Records contained in a dataset
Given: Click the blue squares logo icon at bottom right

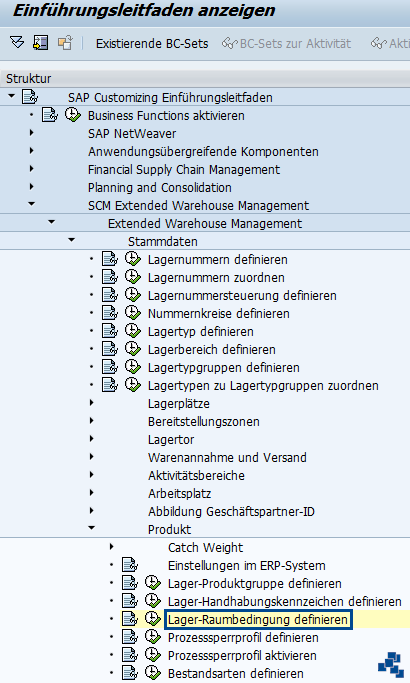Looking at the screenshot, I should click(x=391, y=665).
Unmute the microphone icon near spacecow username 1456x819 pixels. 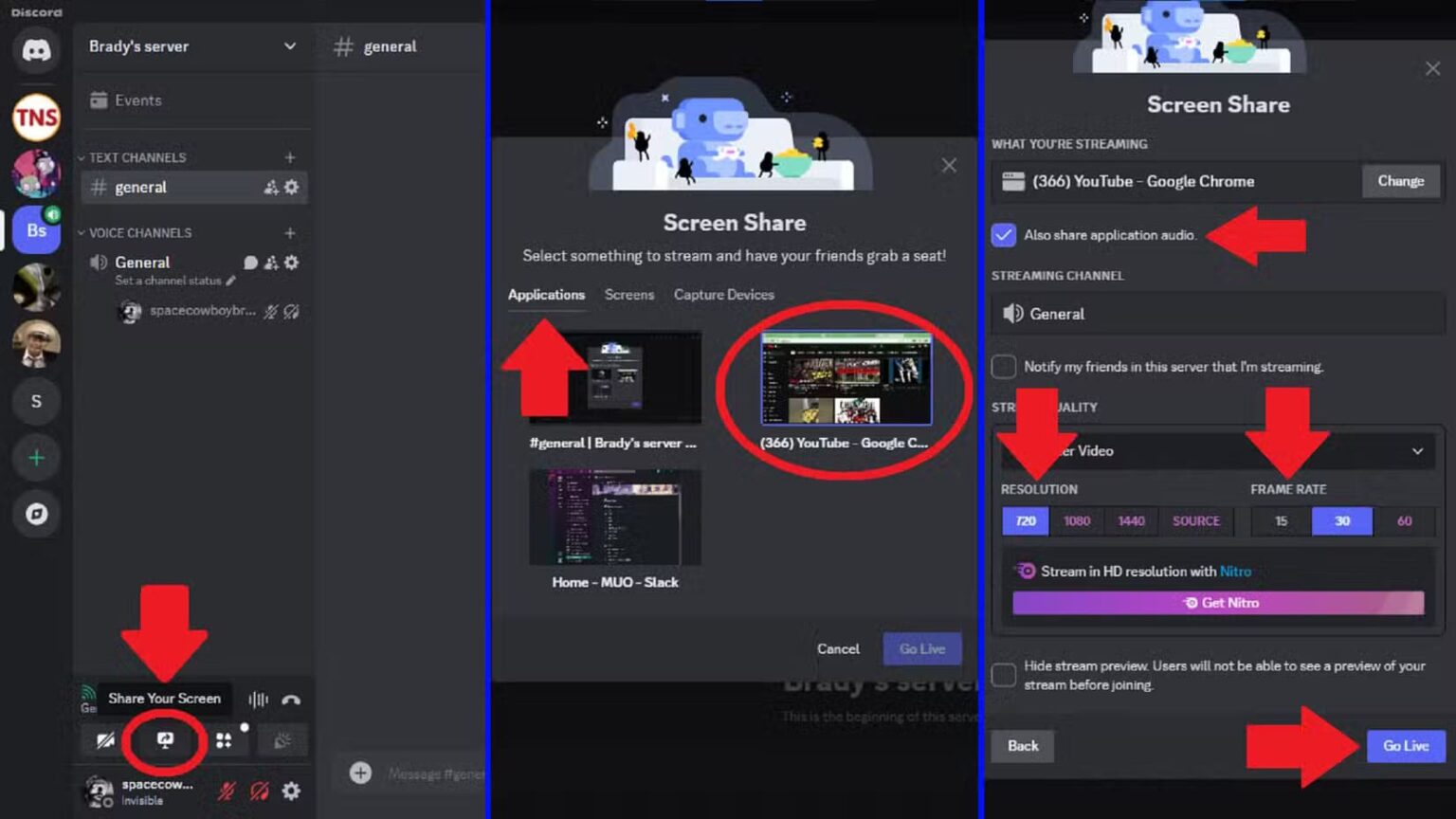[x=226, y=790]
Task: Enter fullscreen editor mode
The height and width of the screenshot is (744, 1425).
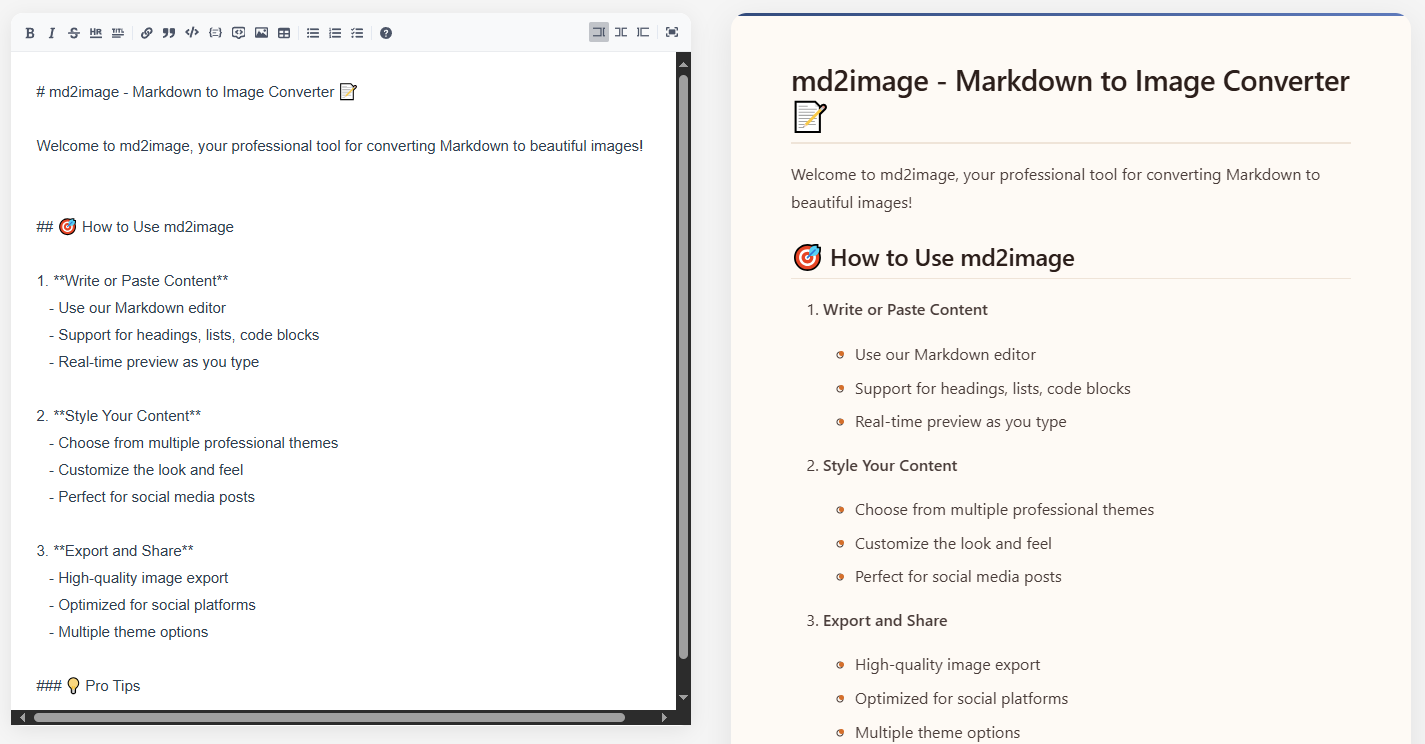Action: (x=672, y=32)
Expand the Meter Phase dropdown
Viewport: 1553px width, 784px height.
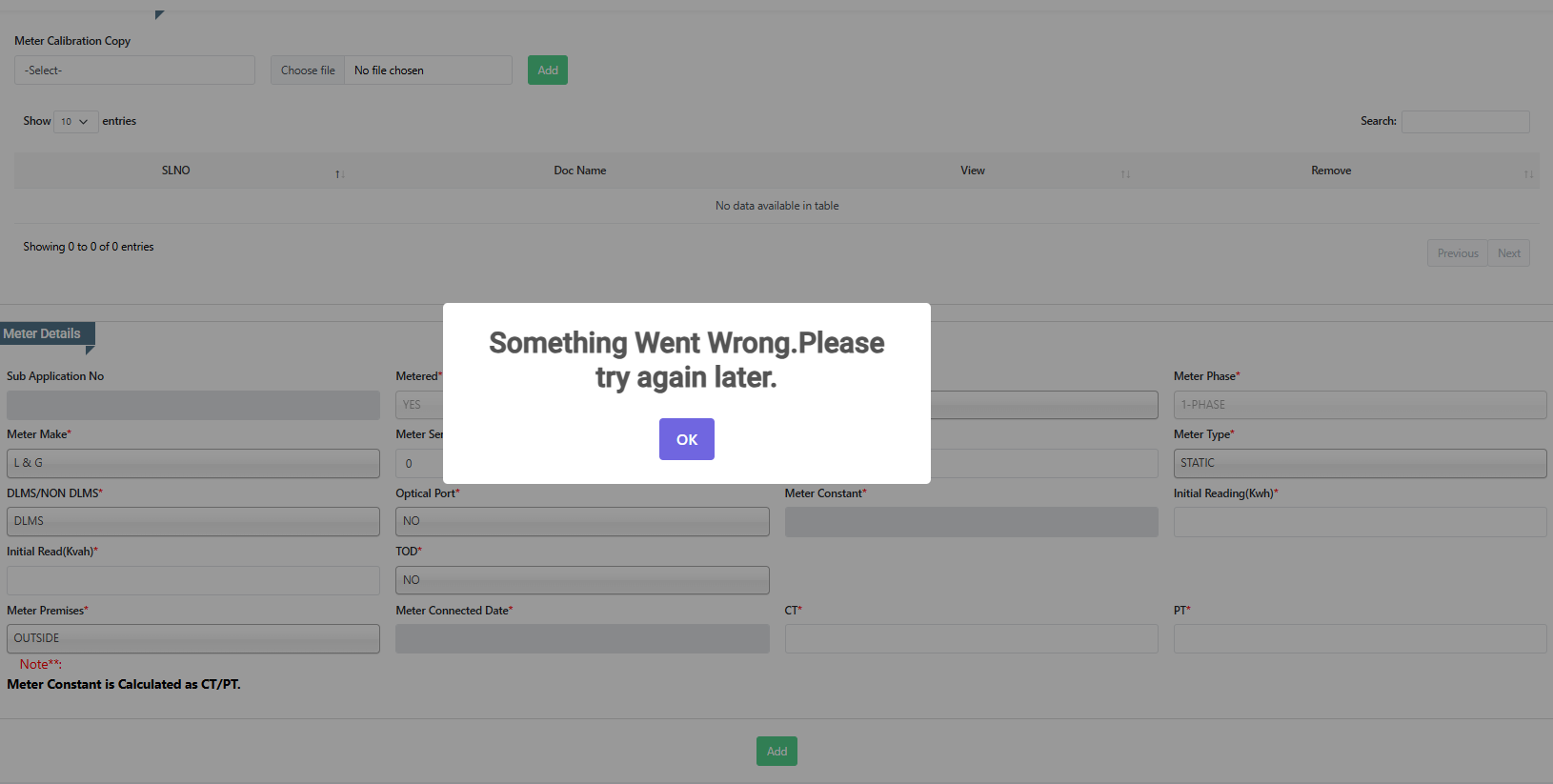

• [Exercise]:
The lines to copy run from the line containing "Task: Enter fullscreen editor mode" through the end of the data above; copy exactly those, minus the pictures.

• [Exercise result]:
Task: Enter fullscreen editor mode
The height and width of the screenshot is (744, 1425).
Action: (x=672, y=32)
Expand the Meter Phase dropdown
Viewport: 1553px width, 784px height.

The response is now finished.